Le succès de la réponse de Dizzy Dros, un nouveau pas vers l’export du rap marocain
Si les différents rappeurs visés par Don Bigg ont répondu que ce soit par la voie de la musique, ou des réseaux sociaux, c’est bien la réponse de Dizzy Dros qui a retenu l’attention. Sur la cover, nous le retrouvons en héros de comics au premier plan, armé d’une batte de baseball, et tenant par le col Pappy Mouchkil, le frère De Don Bigg. A l’arrière-plan, nous retrouvons les autres cibles de 170 KG, et plus particulièrement 7liwa qui tient en laisse Don Bigg en personne. Au fil du morceau Dizzy Dros reproche à Don Bigg son soutien au roi, ou encore les insultes qu’il avait proféré envers sa femme. De plus, il affirme qu’il n’a plus sa place parmi les rappeurs, à la manière d’un Abdelilah Benkiran, controversé ex-premier ministre qui fut démis de ses fonctions en 2017. Enfin il se compare à Moutanabbi, considéré comme le plus grand poète arabe.

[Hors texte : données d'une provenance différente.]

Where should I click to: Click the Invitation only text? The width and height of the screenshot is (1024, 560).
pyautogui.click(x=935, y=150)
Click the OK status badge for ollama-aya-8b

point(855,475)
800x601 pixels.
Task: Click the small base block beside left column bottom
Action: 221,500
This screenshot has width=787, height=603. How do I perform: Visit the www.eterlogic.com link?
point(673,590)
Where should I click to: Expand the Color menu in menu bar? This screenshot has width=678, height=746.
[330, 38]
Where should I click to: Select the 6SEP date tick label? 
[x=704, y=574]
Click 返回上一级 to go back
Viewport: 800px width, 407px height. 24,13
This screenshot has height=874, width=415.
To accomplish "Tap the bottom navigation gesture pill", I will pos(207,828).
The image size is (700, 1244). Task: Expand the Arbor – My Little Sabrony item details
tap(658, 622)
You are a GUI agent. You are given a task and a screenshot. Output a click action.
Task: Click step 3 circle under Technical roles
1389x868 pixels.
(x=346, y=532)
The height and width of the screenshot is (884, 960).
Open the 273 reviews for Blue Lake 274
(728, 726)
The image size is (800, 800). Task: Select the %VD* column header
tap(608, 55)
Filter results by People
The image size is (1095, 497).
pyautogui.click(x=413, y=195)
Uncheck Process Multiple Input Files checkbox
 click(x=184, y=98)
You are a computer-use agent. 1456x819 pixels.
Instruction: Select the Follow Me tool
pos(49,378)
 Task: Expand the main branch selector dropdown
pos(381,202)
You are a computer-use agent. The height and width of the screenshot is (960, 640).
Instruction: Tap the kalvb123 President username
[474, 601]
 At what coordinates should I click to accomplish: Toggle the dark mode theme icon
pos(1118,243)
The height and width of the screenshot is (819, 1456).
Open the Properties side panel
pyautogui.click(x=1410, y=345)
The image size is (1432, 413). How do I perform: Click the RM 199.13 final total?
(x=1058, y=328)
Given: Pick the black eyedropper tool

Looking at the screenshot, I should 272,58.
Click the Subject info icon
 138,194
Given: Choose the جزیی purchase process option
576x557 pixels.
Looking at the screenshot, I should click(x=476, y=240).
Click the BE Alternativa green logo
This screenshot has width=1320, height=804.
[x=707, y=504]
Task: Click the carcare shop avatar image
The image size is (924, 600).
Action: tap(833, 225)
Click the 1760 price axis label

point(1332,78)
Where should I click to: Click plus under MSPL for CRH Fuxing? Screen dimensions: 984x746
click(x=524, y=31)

Si ce clash n’a pas fini de faire couler de l’encre au Maroc, il a permis de prouver une chose: le rap marocain ne s’est jamais aussi bien porté. A l’image d’une bagarre Booba-Kaaris qui s’est retrouvée au centre du débat, cette opposition a eu des retombées jamais vues, étant même l’objet de vidéos d’analyses de YouTubeurs marocains. Il témoigne également de l’intérêt du rap marocain au delà de ses frontières, en Espagne mais surtout en France où les featurings se font de plus en plus nombreux.
Le buzz n’aurait pas dû être flangrant comme parail, si Dizzy n’avait pas répondu avec #Moutanabi
J’attends avec impatiente l’époque ou le rap marocain apportera autant d’argent qu’en France… On verra une génération avec un niveau hors normes!